There is something glorious about Furious 7. It has a surplus of energy, simply bursting off the screen with its patented formula of hyper-masculine melodrama. What really makes it work is the fact that its characters have emotions as oversized as their ludicrous automotive stunts. It isn’t just the action that is over the top. Furious 7 is a wonderful repudiation of the idea that realism, in and of itself, is somehow a virtue. Furious 7 does not reflect life, it amplifies it.
I have to say that I am not an expert on this series of films. I saw the first two in high school and more or less enjoyed them, though they were quite forgettable. When the third jettisoned the whole cast to jump to Japan, I tuned out completely. Even bringing in the The Rock, who I will gladly watch in just about anything, couldn’t really get my attention enough to get me to the theater. (After seeing Furious 7, I picked up a copy of Fast 5 and now know what a fool I’ve been.) On the back of conflicting buzz about this seventh installment, I heard some wildly differing opinions about its quality going in, I took a chance and caught Furious 7 on a slow Saturday afternoon and was blown away.
Furious 7 uses “over-the-top” as the starting place for its action scenes and goes from there. Co-protagonist Brian tells his young son early on that cars don’t fly and the movie spends the rest of its runtime proving this to be false. In the world of Furious 7 car do fly, or at least fall with style. Physics in this movie are not the same as they are in the real world. And why should they be? Why should film be constrained by life’s limits? At least twice does Dom (Vin Diesel) get into a head on collision only to get out of his car, unharmed, and get into a fistfight. A highway hijacking is old hat, here they parachute their cars down onto the road before getting down to business. Police chase? Forget that. Instead, a chase involving an attack drone tearing up the streets of Los Angeles? Somehow, the movie keeps finding ways to up the ante, even though they went all in right from the start. By the time The Rock flexes his broken arm out of its cast and pick up a fallen Gatling gun to shoot at a helicopter it seems positively routine.
Just doing spectacle well is not enough for a movie to stand out. Everyone does spectacle now, but it is rare to see it done with any sort of coherent base underneath it. It all works in Furious 7 because it is built off emotions that, while not complex, are all but universal. Furious 7 is about family and love and revenge. Not anything new to film, but holding any sort of theme together seems to be beyond the ability of most blockbuster franchises (this is my required middle finger to the highly profitable dreck that is Transformers). For seven movies now, with some stops and starts, this franchise has been building the idea that Dom and his gang are a family. Some of that is literal, with his sister Mia and her husband Brian, some is more metaphorical. For Dom, there is nothing he won’t do for his family. That is mirrored in the villain, Deckard Shaw, who is after them in revenge for what they did to his brother. What his brother might have done is immaterial, they are family and no one messes with his family. That leads him to starting a war with Dom and the rest of the good guys, who have no choice but to respond in turn. The motivations of the good guys does get a little muddled in the middle, going on a globetrotting adventure to get a computer program that will let them track Shaw so he can’t catch them by surprise, but it all comes down to them fighting for their families.

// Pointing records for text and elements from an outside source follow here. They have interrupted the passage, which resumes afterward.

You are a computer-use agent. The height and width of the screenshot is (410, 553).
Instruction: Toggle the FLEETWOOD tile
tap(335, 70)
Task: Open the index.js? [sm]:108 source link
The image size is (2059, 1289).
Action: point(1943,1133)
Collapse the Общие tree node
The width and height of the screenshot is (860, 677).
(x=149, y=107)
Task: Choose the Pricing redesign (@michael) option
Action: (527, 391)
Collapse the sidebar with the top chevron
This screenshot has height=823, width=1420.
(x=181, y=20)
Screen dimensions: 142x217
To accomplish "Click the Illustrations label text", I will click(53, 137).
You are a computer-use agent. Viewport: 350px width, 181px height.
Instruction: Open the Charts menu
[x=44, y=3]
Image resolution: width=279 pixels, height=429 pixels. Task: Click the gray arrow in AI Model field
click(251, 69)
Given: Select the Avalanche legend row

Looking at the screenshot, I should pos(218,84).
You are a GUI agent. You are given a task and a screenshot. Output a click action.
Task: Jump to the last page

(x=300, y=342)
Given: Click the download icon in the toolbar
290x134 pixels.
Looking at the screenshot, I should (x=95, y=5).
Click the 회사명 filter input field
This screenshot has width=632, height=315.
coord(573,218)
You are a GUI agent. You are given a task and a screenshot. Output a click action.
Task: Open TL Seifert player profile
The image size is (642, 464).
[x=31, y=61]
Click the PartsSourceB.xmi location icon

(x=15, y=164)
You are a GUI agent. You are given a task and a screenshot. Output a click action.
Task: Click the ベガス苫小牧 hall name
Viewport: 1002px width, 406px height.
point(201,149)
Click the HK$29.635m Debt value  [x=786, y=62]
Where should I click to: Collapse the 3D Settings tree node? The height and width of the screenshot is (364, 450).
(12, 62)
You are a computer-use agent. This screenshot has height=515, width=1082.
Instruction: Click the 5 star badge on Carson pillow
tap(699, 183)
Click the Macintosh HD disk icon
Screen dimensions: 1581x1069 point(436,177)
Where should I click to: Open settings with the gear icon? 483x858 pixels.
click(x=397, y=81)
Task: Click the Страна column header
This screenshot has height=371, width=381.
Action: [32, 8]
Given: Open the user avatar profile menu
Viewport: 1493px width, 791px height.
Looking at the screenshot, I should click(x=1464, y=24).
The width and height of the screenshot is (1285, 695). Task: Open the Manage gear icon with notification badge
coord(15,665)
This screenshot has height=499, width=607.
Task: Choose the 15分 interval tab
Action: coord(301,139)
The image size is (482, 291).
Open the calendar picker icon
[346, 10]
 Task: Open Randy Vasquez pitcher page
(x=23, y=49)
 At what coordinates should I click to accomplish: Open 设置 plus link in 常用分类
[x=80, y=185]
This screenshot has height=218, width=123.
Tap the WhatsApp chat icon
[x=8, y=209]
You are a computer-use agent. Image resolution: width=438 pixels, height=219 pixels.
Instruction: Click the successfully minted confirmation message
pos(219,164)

The thing it, Furious 7 knows how ridiculous it is. It wants to viewers to laugh as cars parachute out of airplane or Kurt Russell puts on a pair of night-vision sunglasses in the middle of gunfight and goes to town. It wants the viewers’ hearts in their throats as it does its slightly overused camera roll as the people flip during fights. It wants tears in the viewers’ eyes as Brian (the late Paul Walker) drives off to Valhalla at the end of the film. This is a movie with emotions as over the top as the action and if you let yourself get caught up just a little, it will take you for a ride. This is what spectacle driven films should strive to be.